Re: [RFC PATCH v3 0/9] fprobe: Introduce fprobe function entry/exit probe
From: Andrii Nakryiko
Date: Fri Jan 21 2022 - 12:29:15 EST
On Thu, Jan 20, 2022 at 8:55 PM Masami Hiramatsu <mhiramat@xxxxxxxxxx> wrote:
>
> On Thu, 20 Jan 2022 14:24:15 -0800
> Andrii Nakryiko <andrii.nakryiko@xxxxxxxxx> wrote:
>
> > On Wed, Jan 19, 2022 at 6:56 AM Masami Hiramatsu <mhiramat@xxxxxxxxxx> wrote:
> > >
> > > Hello Jiri,
> > >
> > > Here is the 3rd version of fprobe. I added some comments and
> > > fixed some issues. But I still saw some problems when I add
> > > your selftest patches.
> > >
> > > This series introduces the fprobe, the function entry/exit probe
> > > with multiple probe point support. This also introduces the rethook
> > > for hooking function return as same as kretprobe does. This
> > > abstraction will help us to generalize the fgraph tracer,
> > > because we can just switch it from rethook in fprobe, depending
> > > on the kernel configuration.
> > >
> > > The patch [1/9] and [7/9] are from Jiri's series[1]. Other libbpf
> > > patches will not be affected by this change.
> > >
> > > [1] https://lore.kernel.org/all/20220104080943.113249-1-jolsa@xxxxxxxxxx/T/#u
> > >
> > > However, when I applied all other patches on top of this series,
> > > I saw the "#8 bpf_cookie" test case has been stacked (maybe related
> > > to the bpf_cookie issue which Andrii and Jiri talked?) And when I
> > > remove the last selftest patch[2], the selftest stopped at "#112
> > > raw_tp_test_run".
> > >
> > > [2] https://lore.kernel.org/all/20220104080943.113249-1-jolsa@xxxxxxxxxx/T/#m242d2b3a3775eeb5baba322424b15901e5e78483
> > >
> > > Note that I used tools/testing/selftests/bpf/vmtest.sh to check it.
> > >
> > > This added 2 more out-of-tree patches. [8/9] is for adding wildcard
> > > support to the sample program, [9/9] is a testing patch for replacing
> > > kretprobe trampoline with rethook.
> > > According to this work, I noticed that using rethook in kretprobe
> > > needs 2 steps.
> > > 1. port the rethook on all architectures which supports kretprobes.

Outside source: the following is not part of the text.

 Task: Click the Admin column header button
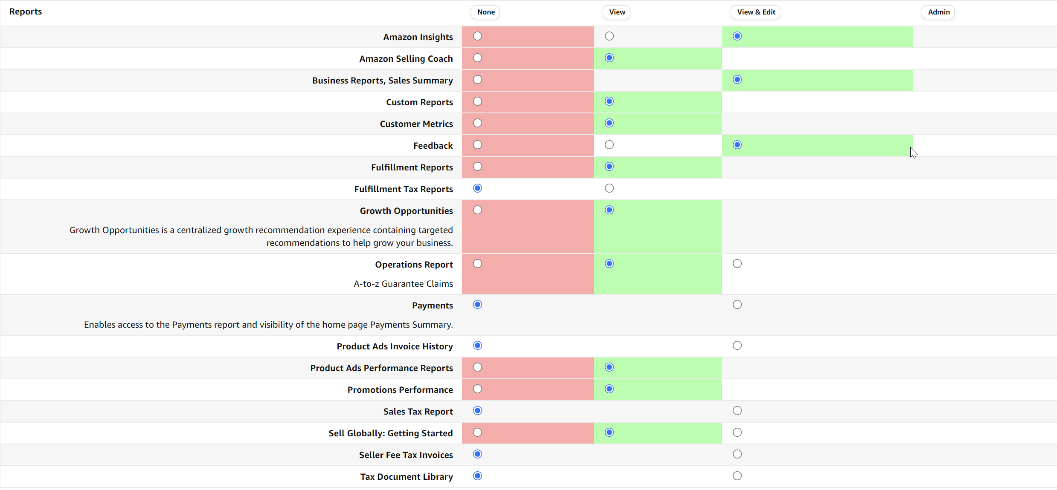pos(938,12)
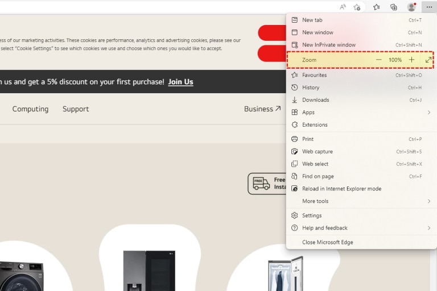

> > > (some arch requires CONFIG_KPROBES for rethook)
> > > 2. replace kretprobe trampoline with rethook for all archs, at once.

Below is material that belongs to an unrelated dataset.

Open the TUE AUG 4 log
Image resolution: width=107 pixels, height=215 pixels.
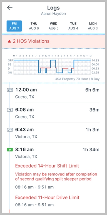pyautogui.click(x=73, y=26)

> > > This must be done by one treewide patch.
> > >
> > > Anyway, I'll do the kretprobe update in the next step as another series.
> > > (This testing patch is just for confirming the rethook is correctly
> > > implemented.)
> > >
> > > BTW, on the x86, ftrace (with fentry) location address is same as
> > > symbol address. But on other archs, it will be different (e.g. arm64
> > > will need 2 instructions to save link-register and call ftrace, the
> > > 2nd instruction will be the ftrace location.)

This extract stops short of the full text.